ACTIVITY
The expected output is each entry, given again exactly.

SOURCE DATA
== Segment start ==
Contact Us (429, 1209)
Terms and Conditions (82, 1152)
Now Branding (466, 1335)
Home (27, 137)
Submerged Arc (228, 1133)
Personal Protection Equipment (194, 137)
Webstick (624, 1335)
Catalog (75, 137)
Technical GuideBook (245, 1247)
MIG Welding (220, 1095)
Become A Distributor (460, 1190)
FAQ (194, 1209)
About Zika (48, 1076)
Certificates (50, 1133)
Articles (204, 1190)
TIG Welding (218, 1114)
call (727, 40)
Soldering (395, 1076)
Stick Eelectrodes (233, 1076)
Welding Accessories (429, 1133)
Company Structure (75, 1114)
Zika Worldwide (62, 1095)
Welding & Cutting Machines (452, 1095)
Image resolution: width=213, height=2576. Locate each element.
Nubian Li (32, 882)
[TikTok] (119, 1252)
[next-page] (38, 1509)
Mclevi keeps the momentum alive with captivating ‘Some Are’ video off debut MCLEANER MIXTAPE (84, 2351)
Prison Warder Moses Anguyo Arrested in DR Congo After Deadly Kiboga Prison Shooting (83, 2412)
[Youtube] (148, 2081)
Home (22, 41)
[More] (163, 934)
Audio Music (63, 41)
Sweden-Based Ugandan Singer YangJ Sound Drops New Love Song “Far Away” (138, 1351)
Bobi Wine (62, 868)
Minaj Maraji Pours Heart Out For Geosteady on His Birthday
== Segment end ==
EXERCISE ANSWER
Contact Us (429, 1209)
Terms and Conditions (82, 1152)
Now Branding (466, 1335)
Home (27, 137)
Submerged Arc (228, 1133)
Personal Protection Equipment (194, 137)
Webstick (624, 1335)
Catalog (75, 137)
Technical GuideBook (245, 1247)
MIG Welding (220, 1095)
Become A Distributor (460, 1190)
FAQ (194, 1209)
About Zika (48, 1076)
Certificates (50, 1133)
Articles (204, 1190)
TIG Welding (218, 1114)
call (727, 40)
Soldering (395, 1076)
Stick Eelectrodes (233, 1076)
Welding Accessories (429, 1133)
Company Structure (75, 1114)
Zika Worldwide (62, 1095)
Welding & Cutting Machines (452, 1095)
Image resolution: width=213, height=2576. Locate each element.
Nubian Li (32, 882)
[TikTok] (119, 1252)
[next-page] (38, 1509)
Mclevi keeps the momentum alive with captivating ‘Some Are’ video off debut MCLEANER MIXTAPE (84, 2351)
Prison Warder Moses Anguyo Arrested in DR Congo After Deadly Kiboga Prison Shooting (83, 2412)
[Youtube] (148, 2081)
Home (22, 41)
[More] (163, 934)
Audio Music (63, 41)
Sweden-Based Ugandan Singer YangJ Sound Drops New Love Song “Far Away” (138, 1351)
Bobi Wine (62, 868)
Minaj Maraji Pours Heart Out For Geosteady on His Birthday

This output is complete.